◆ WHAT THE EXERCISE ASKS ◆
Swap "screenshot" for "screen capture" throughout the lines below and change nothing else. Leave out the pictures when you write the lines again.

===== STORED DATA

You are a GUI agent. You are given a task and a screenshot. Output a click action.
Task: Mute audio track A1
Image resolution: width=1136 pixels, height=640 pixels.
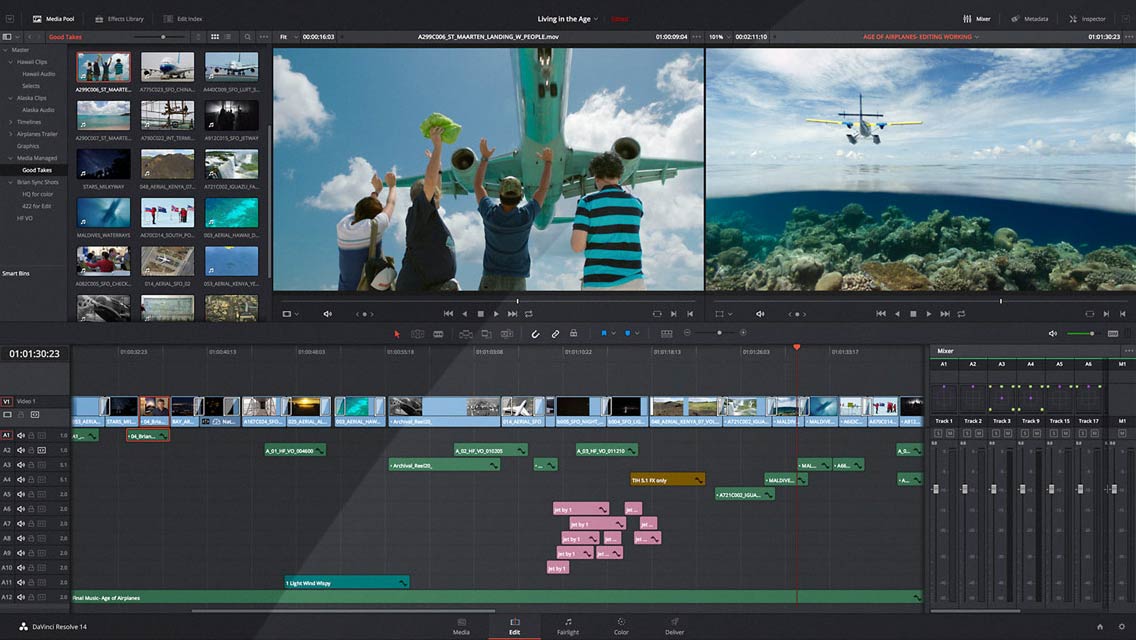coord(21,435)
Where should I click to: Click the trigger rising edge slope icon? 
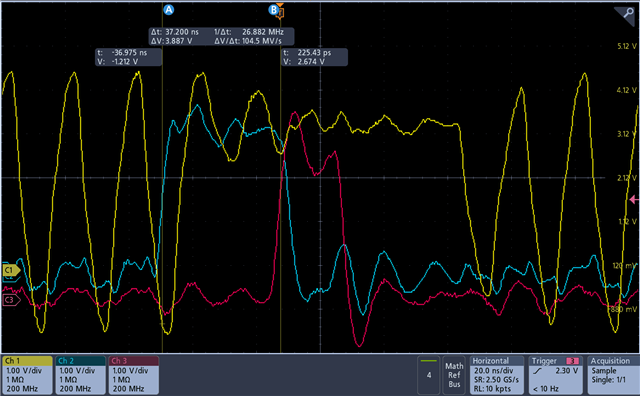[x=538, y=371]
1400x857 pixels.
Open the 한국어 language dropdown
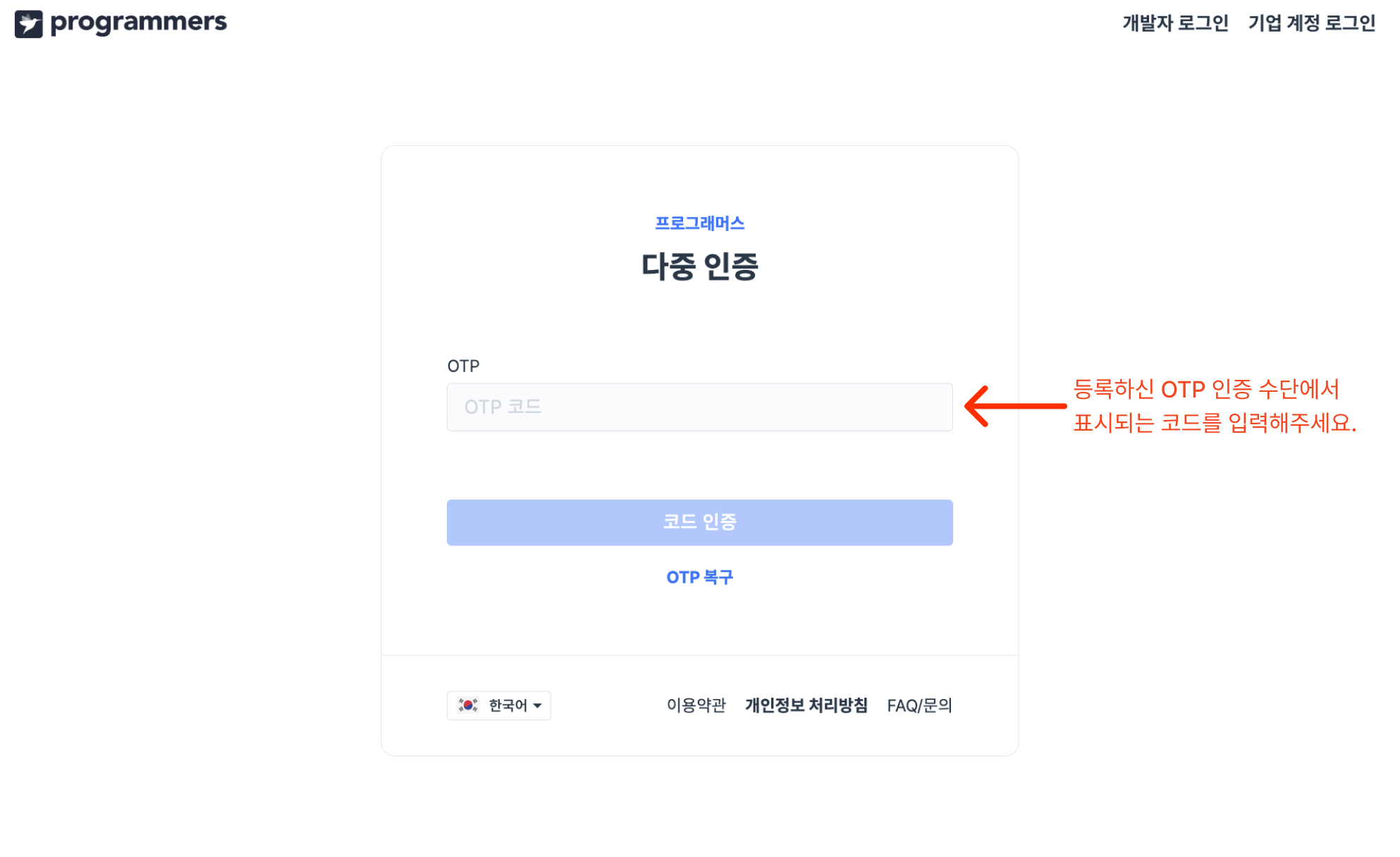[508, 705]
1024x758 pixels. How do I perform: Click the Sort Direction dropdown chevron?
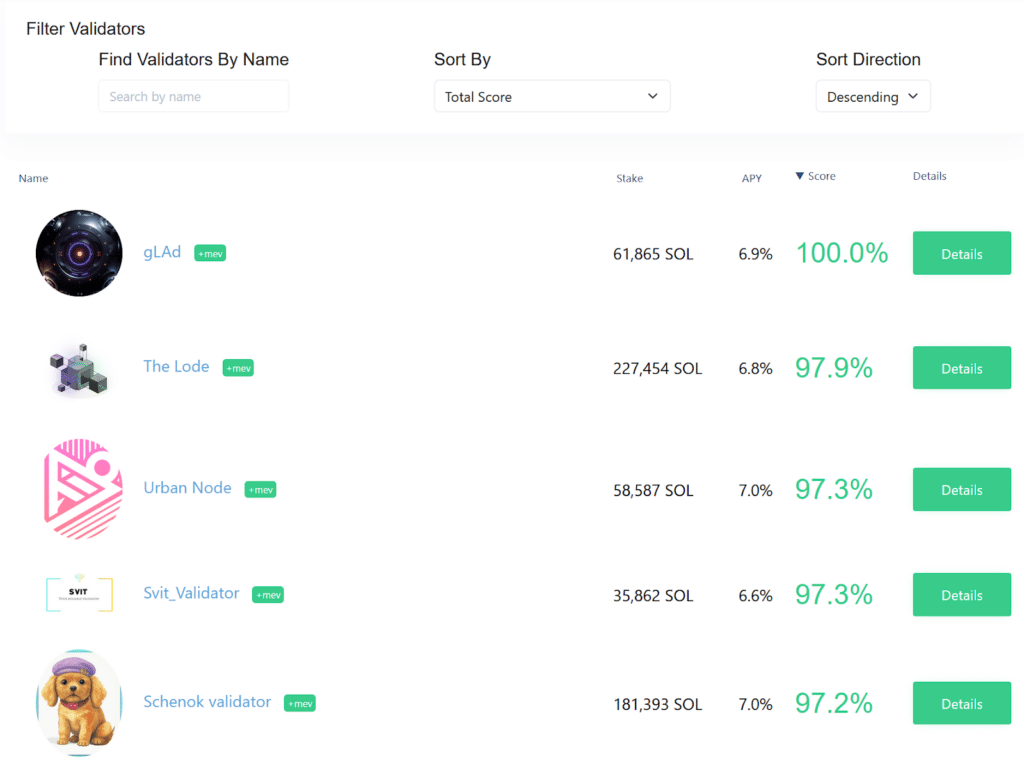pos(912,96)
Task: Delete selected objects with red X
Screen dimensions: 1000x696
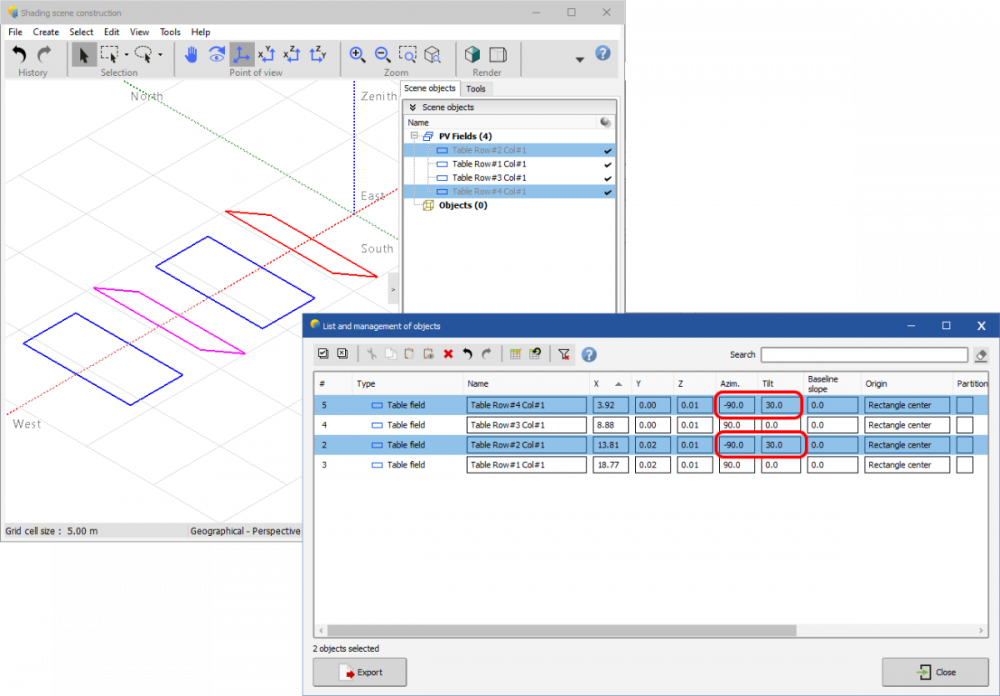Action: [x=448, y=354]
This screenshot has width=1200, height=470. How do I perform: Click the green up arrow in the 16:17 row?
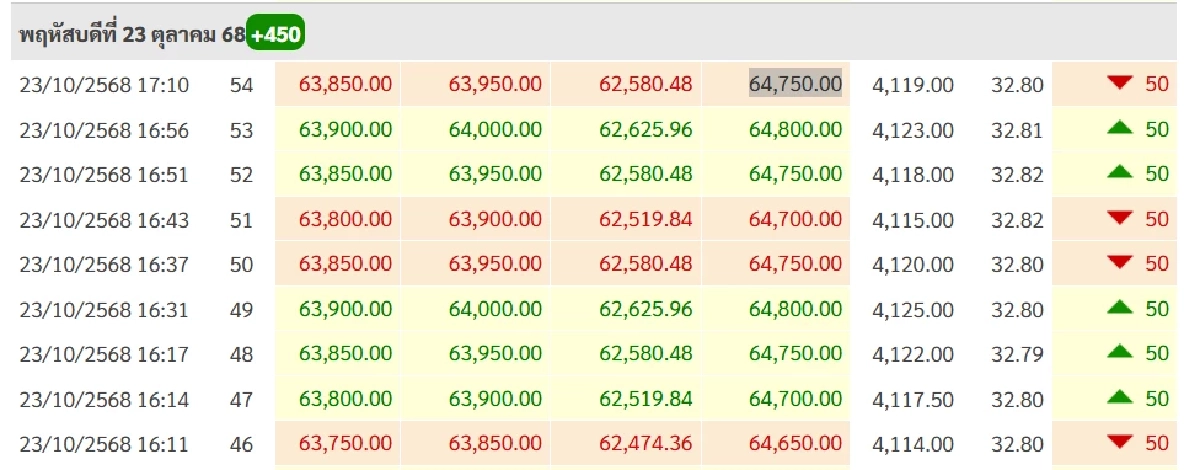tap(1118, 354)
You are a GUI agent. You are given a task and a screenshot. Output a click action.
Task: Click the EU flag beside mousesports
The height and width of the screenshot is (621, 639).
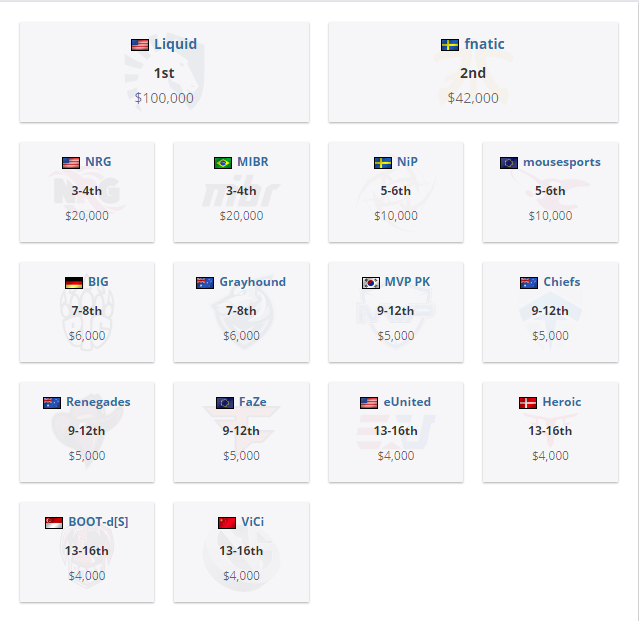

==========

◆ CORRECT ANSWER ◆
You are a GUI agent. You are given a task and a screen capture. Output a click action.
Task: Mute audio track A1
Image resolution: width=1136 pixels, height=640 pixels.
coord(21,435)
Where should I click to: Click the trigger rising edge slope icon? 
[x=538, y=371]
1400x857 pixels.
Open the 한국어 language dropdown
[508, 705]
1024x758 pixels. How do I perform: Click the Sort Direction dropdown chevron?
pos(912,96)
Task: Delete selected objects with red X
Screen dimensions: 1000x696
Action: [x=448, y=354]
This screen capture has width=1200, height=470. How do I perform: Click the green up arrow in the 16:17 row?
tap(1118, 354)
You are a GUI agent. You are given a task and a screen capture. Output a click action.
Task: Click the EU flag beside mousesports
The height and width of the screen capture is (621, 639).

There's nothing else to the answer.